Microscopic changes observed in the macula include: diffuse sub-RPE deposits (arrowheads, A), RPE atrophy (A, B), RPE clumping (arrow, B), RPE loss (between arrowheads, B), large drusen (C), and perifoveal RPE attenuation (D) (periodic acid Schiff: A & B, x20; C, x40; D, x10). Scale bar in each panel is 10 microns.

https://doi.org/10.1371/journal.pone.0162869.g002

Specimen Preparation and Histopathology

Globes were fixed in 10% neutral buffered formalin. Eyes were oriented based on the location of the superior and inferior oblique muscles. Horizontal cuts removed the superior and inferior calottes 10 mm on either side of the optic nerve, resulting in a center calotte containing the optic nerve, macula, and pupil. Central calottes were embedded in paraffin wax. Seven μm-thick histological cross-sections of the macular region were placed on slides. The peripheral retinal regions were analyzed from the periphery of the same sections that traversed the macula (i.e., temporal and nasal retinal periphery).

Sections were de-paraffinized in two cycles of xylene for 20 minutes each and subsequently rehydrated in two cycles of 100% ethanol for 10 minutes each, followed by one cycle of 95% ethanol and 70% ethanol for two minutes each. For autofluorescence analysis, the slides were embedded with Prolong Gold Antifade Reagent (Life Technologies, Grand Island, NY, USA) and covered with cover slips. For histopathologic evaluation of the tissue, we stained additional cross-sections with Periodic Acid-Schiff (PAS). These sections (Figs 1 and 2) were selected within 25 microns of the unstained slides used for autofluorescence.

Confocal Microscopy and Autofluorescence Spectroscopy

Spectral autofluorescence images were collected from the unstained histological cross-sections using a 100x oil immersion, plan apochromatic TIRF, 1.5-NA objective lens on a Nikon A1R laser scanning confocal microscope (Nikon Instruments, Inc., Melville, NY, USA). The laser intensity, pinhole diameter (1.3 AU), scan speed (8X), and image size (1024 x 1024 pixels) were constant for each scan. Acquisition was controlled via Nikon Elements NIS 4.0 computer software (Nikon Instruments, Inc., Melville, NY, USA).

Datasets were acquired at 488 nm excitation and emission spectra were collected between 496 and 616 nm (21 channels at 6 nm intervals). A low-angle incidence dichroic mirror (filter) at 405/488 nm provided additional filtering to separate excitation and emission light.

Sections within the macula were confirmed by the presence of a multi-layered ganglion cell layer and proximity to the foveal section. [15] “Peripheral datasets” were obtained from the periphery (nasal or temporal) of the chosen macula slide and confirmed by a single ganglion cell layer.

To ensure that the variations in emission spectra are due to actual changes in the sample and not artifacts related to spectrometer instability, a suspension of Fluoresbrite® YO Carboxylate microspheres (Polysciences Inc., Warrington, PA, USA) was imaged (using the same spectral confocal microscopy approach) at the beginning and end of each imaging session.

The autofluorescence emission datasets were exported as individual 12-bit files for each spectral channel recorded by the microscope (total 21 channels).

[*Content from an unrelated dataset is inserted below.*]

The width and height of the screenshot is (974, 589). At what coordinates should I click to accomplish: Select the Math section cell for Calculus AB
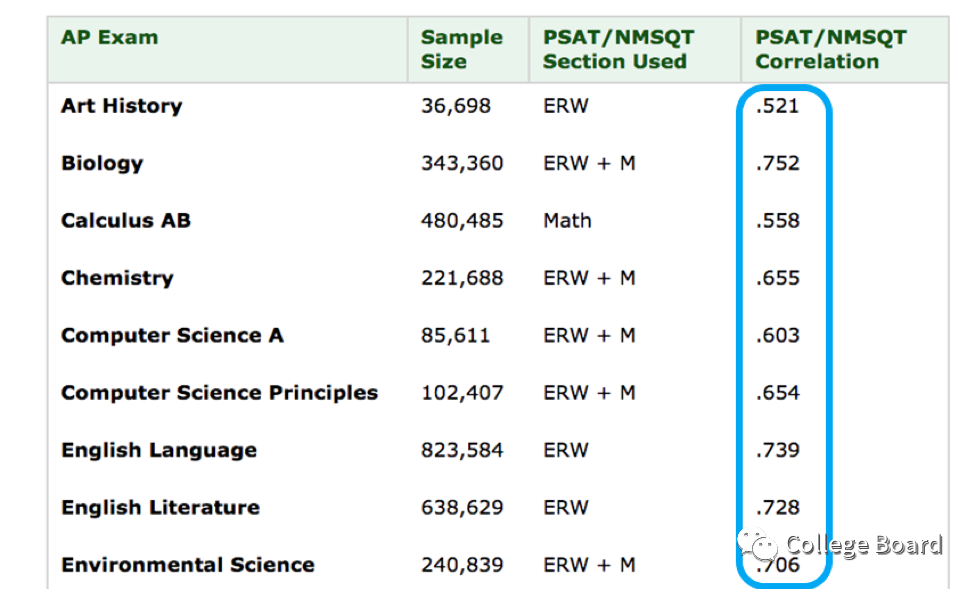(567, 221)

Data Analysis and Normalization

The individual files were de-identified, imported to MATLAB (The Mathworks Inc., Natick, MA, USA) and stacked to form a spectral data cube of 1024 x 1024 pixels by 21 channels. A pseudo-color image was generated by dividing the 21 channels of the data cube into three equidistant spectral channels and averaging them to form the red, green, and blue channels of a pseudo-RGB image (Fig 3). While not spectrally accurate, this method uses the full emission spectra to visualize the qualitative spectral differences in the data cube. The pseudo-color image was then used for selecting specific components (e.g., regions of interest (ROI)) of the RPE/choroid complex for subsequent analysis.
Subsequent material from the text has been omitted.